Eventually, Michael’s newspaper sends him to cover the war in Spain, Channah becomes absorbed in Party activities, and Davita is left essentially on her own. She follows the Helfmans to the local synagogue and starts to attend regular services there. During his second tour in Spain, Michael is caught in the bombing of Guernica, where he is killed trying to help a wounded nun. Davita feels a deep emptiness and starts to say Kaddish for her father, a prayer she knows David Dinn said daily for eleven months after his mother died. Females do not usually say Kaddish, and Davita creates quite a stir.

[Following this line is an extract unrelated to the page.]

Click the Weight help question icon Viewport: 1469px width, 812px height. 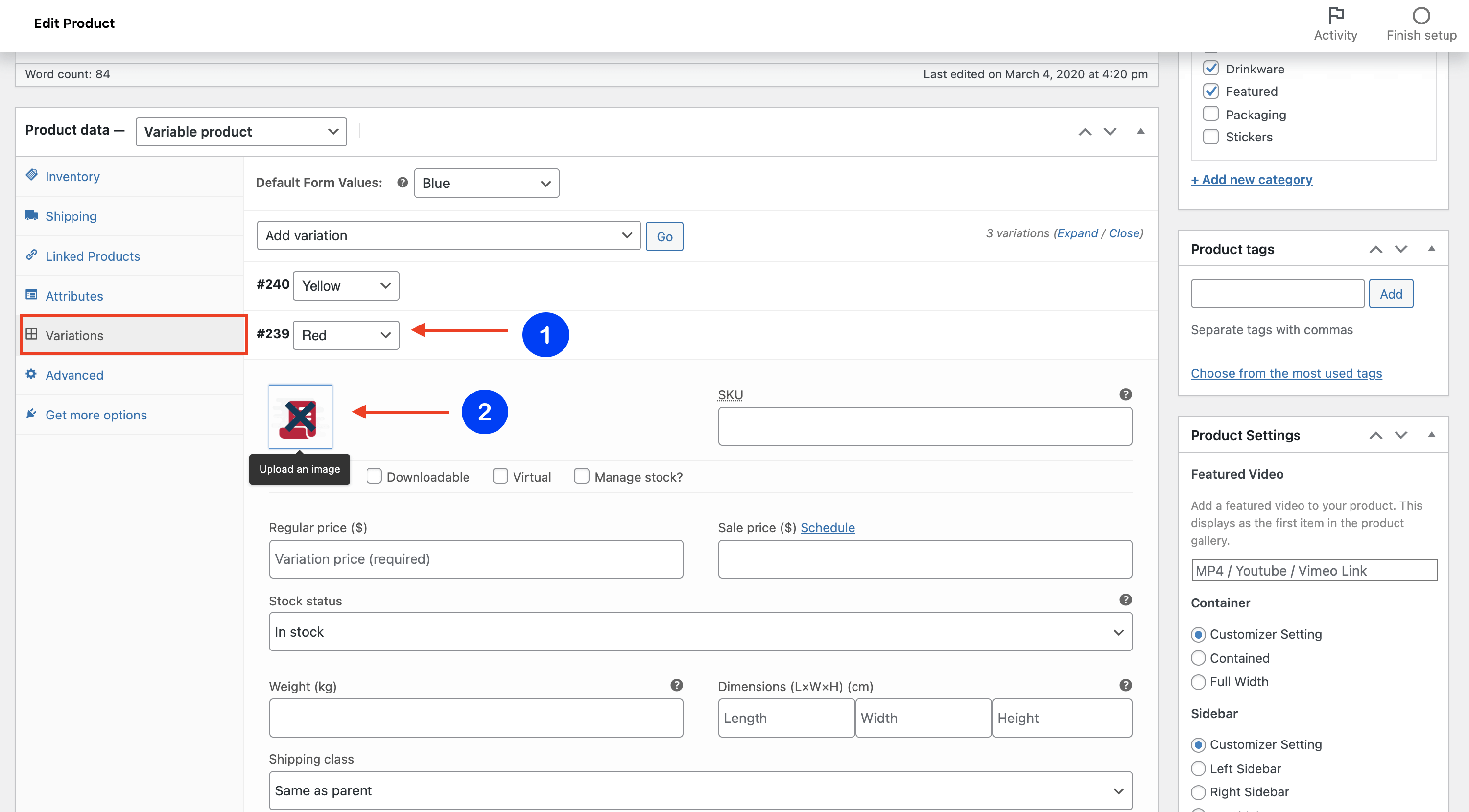pyautogui.click(x=676, y=685)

Jakob Daw comes again to visit, and Davita finds some relief in his presence. He tells her a story about a little black bird struggling against the wind; the bird eventually finds safety inside the sweet music of the door harp. One day when out rowing in the park, however, Davita goes deeply into her sadness with a strange detachment, watching herself stand up and step quietly out of the boat. Out of contact with the world, Davita goes with Aunt Sarah to recover in the family farmhouse in Maine. When she returns to New York, she transfers to the synagogue school to be closer to her friends Ruthie Helfman and David Dinn. Davita is happier there than in public school, but she is growing up and thinking deeply about her relationship to what she sees around her—things familial, political, religious, and sexual. When Davita goes with her class to see the Pablo Picasso painting Guernica, she again experiences a sense of detachment from her surroundings. She flies up and enters into the painting, taking from it a little gray bird, which she puts into the door harp for safe-keeping.
Channah’s dreams for Communism are eventually shattered, and she collapses from both physical and emotional exhaustion. To recover, she too goes with Sarah to the farmhouse in Maine, and Davita stays with the Helfmans, becoming more and more involved with their Orthodox ways. When Channah returns, she and Ezra decide to marry. Although Davita misses her father and Uncle Jakob (who has also died), she now has a strong family life, and she is an excellent student.
When Davita is graduated from the eighth grade, it is expected that she will receive the Akiva Award for highest academic average. The school directors cannot accept that the first-place graduate is female, however, and they give the award to a boy. Davita feels betrayed and incensed, realizing with great pain what her mother, her father, and her Uncle Jakob before her had learned—how a single event can change the course of a person’s life. Yet the inner life that had caused Davita so much anguish in the past now comes to her aid.
Lying on her bed, she suddenly finds herself inside the door harp, sitting between the black bird of Jakob and the gray bird of Guernica. The birds fly the harp, with Davita inside, to the Maine farmhouse, where Davita sees her father, Aunt Sarah, and Uncle Jakob and receives their blessing. The novel ends on an open note, as Davita— still bitter from the experience—returns to her family and welcomes a new baby sister. “Enjoy your childhood,” she whispers to Rachel. “They’ll take it away from you soon enough.” Davita, though, also starts to tell Rachel a strange story that does not have an ending, “a story about two birds and some horses on a beach far away.”